In the first case, most of the things we need to do about climate change are just plain good ideas, whether the earth is warming or not. We need more efficient ways to grow and transport our food. We need to end our dependence on the finite resource of fossil fuels. We need to make our cities better filters of their own pollution. We need better water management. We need to end suburban sprawl. We need to control the global population of human beings. It doesn’t matter whether our planet is warming, cooling, or staying the same: almost all mitigation policies make sense in any context. For policymakers to sit on their hands and ignore these steps is inexcusable, regardless of their belief in anthropogenic warming.

When it comes to emissions caps, however, the typical denialist will draw his line in the sand. Why ruin the economy if we aren’t sure that warming is our fault? Leaving aside the fact that economic forecasts are at least as unreliable as climactic ones (and therefore just as bad a reason to make decisions), there is a very good reason to alter our policies to eliminate emissions of all kinds. This is the law of prudence: If you don’t know how it works, don’t mess with it, especially if you’re stuck with it.

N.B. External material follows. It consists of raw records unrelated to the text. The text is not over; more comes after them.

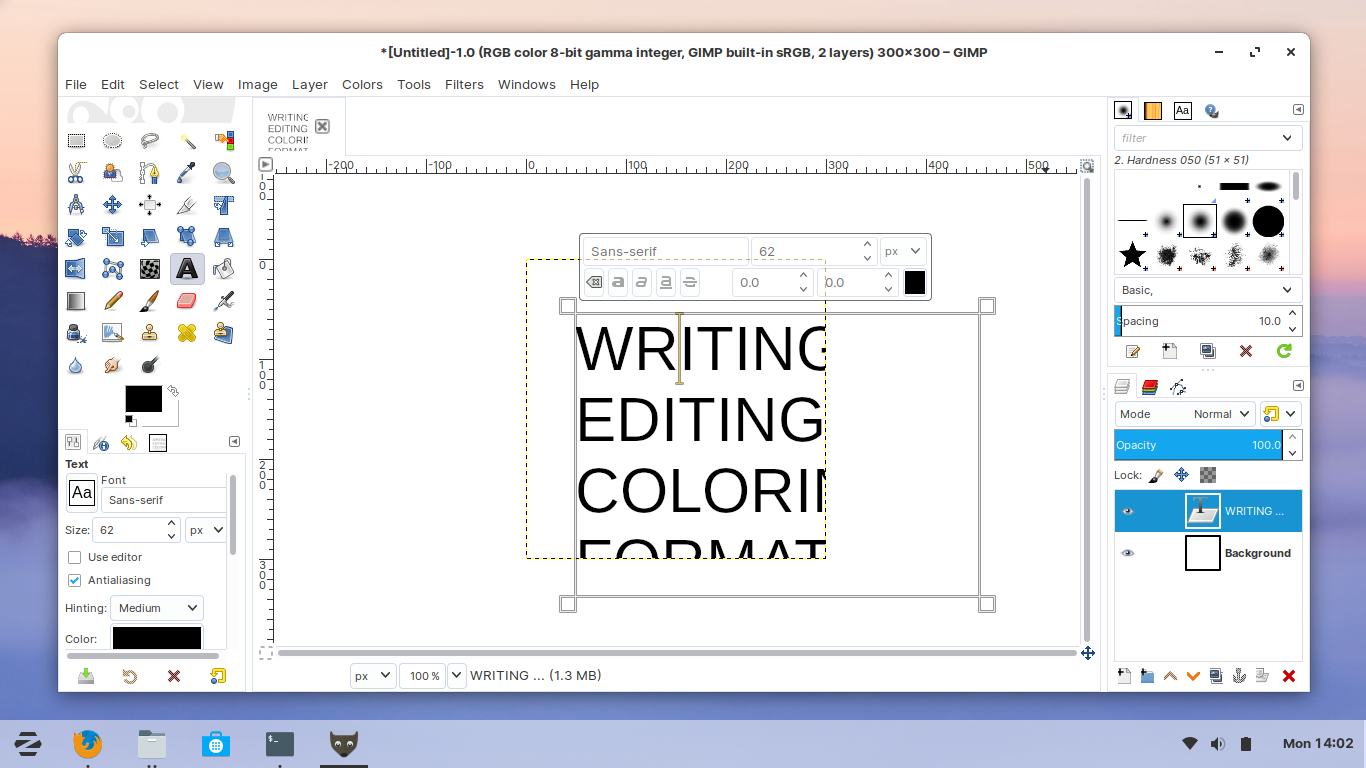Disable the Antialiasing checkbox
The image size is (1366, 768).
click(x=74, y=580)
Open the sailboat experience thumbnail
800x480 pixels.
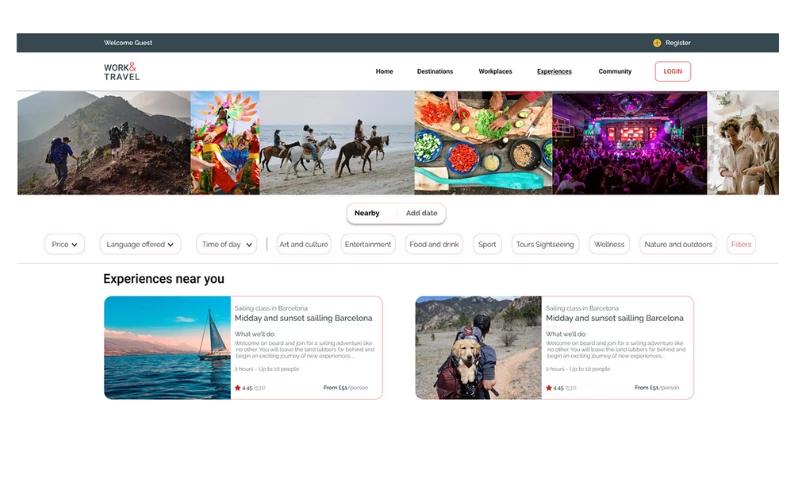[x=167, y=347]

You don’t try to jack around in the engine before you board your passenger flight to Miami. You don’t screw with the wheels before you get into a roller coaster. Why not? Because you don’t know how it works, and once you get on that thing you can’t get off. The same principle applies here. We’re stuck on this planet; we can’t leave and start over. If we ruin it, we will all die. Thus, if you truly believe that our best scientists really don’t know enough about this planet to say how its climate system works, then your only rational choice is to minimize our impact on that system.

Denialists love to argue that we’re uncertain about climate change as if ignorance is a reason for inaction, but this does not follow. Inaction is a decision, and it is the wrong decision to make when faced with uncertainty. When ignorant of an essential system’s mechanics, we do not want to damage it, and that means not screwing with it. The reduction of all forms of pollution (including carbon) as rapidly as possible is the best decision we can make if we’re unsure of what’s going on with our environment. If, as is the case, we suspect or believe that our actions are outright harmful, then elimination of emissions is the only reasonable option.

You’ll hear the uncertainty argument again; in fact, you’ve probably already heard it once today if you’ve had a discussion about Gore’s Nobel Prize or the environment generally. Uncertainty is always used as an justification for inaction, but it actually supports the opposite.